**Task brief**
The word "agent" occurs in some of the lines below; copy each of those lines.

**Material shown**
%%

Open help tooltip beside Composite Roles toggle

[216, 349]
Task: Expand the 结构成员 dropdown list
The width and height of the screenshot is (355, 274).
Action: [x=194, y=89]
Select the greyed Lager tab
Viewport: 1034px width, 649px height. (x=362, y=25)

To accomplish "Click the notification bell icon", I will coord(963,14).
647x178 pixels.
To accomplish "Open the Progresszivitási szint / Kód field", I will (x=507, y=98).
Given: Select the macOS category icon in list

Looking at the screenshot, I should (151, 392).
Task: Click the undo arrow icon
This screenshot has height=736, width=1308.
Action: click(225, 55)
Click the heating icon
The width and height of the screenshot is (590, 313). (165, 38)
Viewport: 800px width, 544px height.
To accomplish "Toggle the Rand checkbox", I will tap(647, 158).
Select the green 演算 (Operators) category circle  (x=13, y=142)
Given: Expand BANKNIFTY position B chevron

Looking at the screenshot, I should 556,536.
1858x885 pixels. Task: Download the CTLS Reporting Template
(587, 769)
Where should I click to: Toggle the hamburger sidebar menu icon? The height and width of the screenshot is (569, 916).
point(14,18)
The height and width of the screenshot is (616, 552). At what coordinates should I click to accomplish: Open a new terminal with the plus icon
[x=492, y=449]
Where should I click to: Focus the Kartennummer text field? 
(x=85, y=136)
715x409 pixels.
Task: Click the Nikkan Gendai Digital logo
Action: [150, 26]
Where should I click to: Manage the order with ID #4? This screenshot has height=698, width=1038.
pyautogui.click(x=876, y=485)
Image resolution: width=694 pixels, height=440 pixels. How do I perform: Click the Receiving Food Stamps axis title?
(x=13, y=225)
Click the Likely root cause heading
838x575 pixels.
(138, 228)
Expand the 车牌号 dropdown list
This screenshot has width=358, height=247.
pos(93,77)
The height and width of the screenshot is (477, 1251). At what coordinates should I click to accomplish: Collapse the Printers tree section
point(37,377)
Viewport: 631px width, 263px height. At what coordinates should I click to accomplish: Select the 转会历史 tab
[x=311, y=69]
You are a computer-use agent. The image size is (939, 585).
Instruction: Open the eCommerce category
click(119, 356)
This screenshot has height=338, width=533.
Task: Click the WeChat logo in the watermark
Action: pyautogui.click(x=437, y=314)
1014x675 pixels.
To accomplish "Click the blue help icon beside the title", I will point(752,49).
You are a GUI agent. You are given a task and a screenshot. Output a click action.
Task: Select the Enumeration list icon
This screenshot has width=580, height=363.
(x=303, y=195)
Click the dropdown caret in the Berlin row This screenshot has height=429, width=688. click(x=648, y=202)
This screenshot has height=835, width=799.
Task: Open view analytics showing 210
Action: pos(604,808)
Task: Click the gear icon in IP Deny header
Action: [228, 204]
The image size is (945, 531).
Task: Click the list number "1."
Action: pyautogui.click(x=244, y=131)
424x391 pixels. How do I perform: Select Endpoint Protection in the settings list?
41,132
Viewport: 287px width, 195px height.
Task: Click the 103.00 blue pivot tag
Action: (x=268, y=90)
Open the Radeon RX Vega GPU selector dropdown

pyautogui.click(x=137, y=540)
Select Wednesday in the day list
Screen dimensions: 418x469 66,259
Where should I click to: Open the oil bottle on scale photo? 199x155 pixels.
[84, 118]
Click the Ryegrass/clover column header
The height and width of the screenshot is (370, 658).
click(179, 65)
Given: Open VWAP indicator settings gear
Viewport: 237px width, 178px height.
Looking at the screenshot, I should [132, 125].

%%

**Written response**
You are a computer-use agent. The image size is (939, 585).
You are a GUI agent. You are given a task and a screenshot. Output a click action.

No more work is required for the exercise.